Abstract

I can still remember my first visit to the Bullring in Birmingham in the latter years of the twentieth century; the endless dark walkways, the disorientating absence of windows or natural light, the almost-unplaceable music, the down-at-heel shops. I have also returned as an adult to the new, shiny, bubble-wrapped Bullring. What I didn’t understand then, and what Wetherell’s book draws out so persuasively, is the way that these evolving urban forms—from shopping precinct to shopping mall—have epitomized, spatialized, and constituted the interlinked shifts in ideas of society, politics, and the individual in twentieth-century Britain. Through examples like this and many more, Foundations: How the Built Environment Made Twentieth-Century Britain makes a series of arguments about the relationship between the spatial forms of the built environment and the political forms of twentieth-century Britain.
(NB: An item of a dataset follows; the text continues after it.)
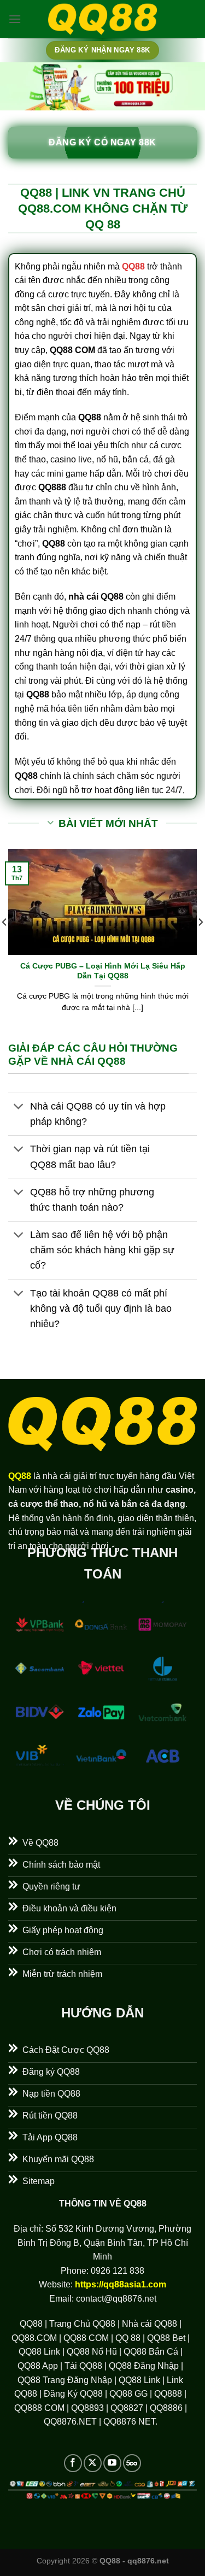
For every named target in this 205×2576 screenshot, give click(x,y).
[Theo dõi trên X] (93, 2463)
Wetherell’s foundational premise is that Britain’s neoliberal political formation has been characterized by the uneasy interplay between old and new. Here he describes the built environment as a “giant museum, exhibiting the decrepit and shabby remains of prior means of capital accumulation along with obsolete visions of society” (5). Indeed, he argues that neoliberalism should be understood as a type of market fundamentalism layered on top of the ruins of mid-twentieth-century developmental projects. Building on this, Wetherell calls for a more nuanced understanding of British neoliberalism that is located in the things and spaces that make up the landscapes of Britain. Moreover, he foregrounds the way that these new spaces made material the networks between the island of Britain and the world, through finance, spatial forms, and these places’ designers, builders, and inhabitants.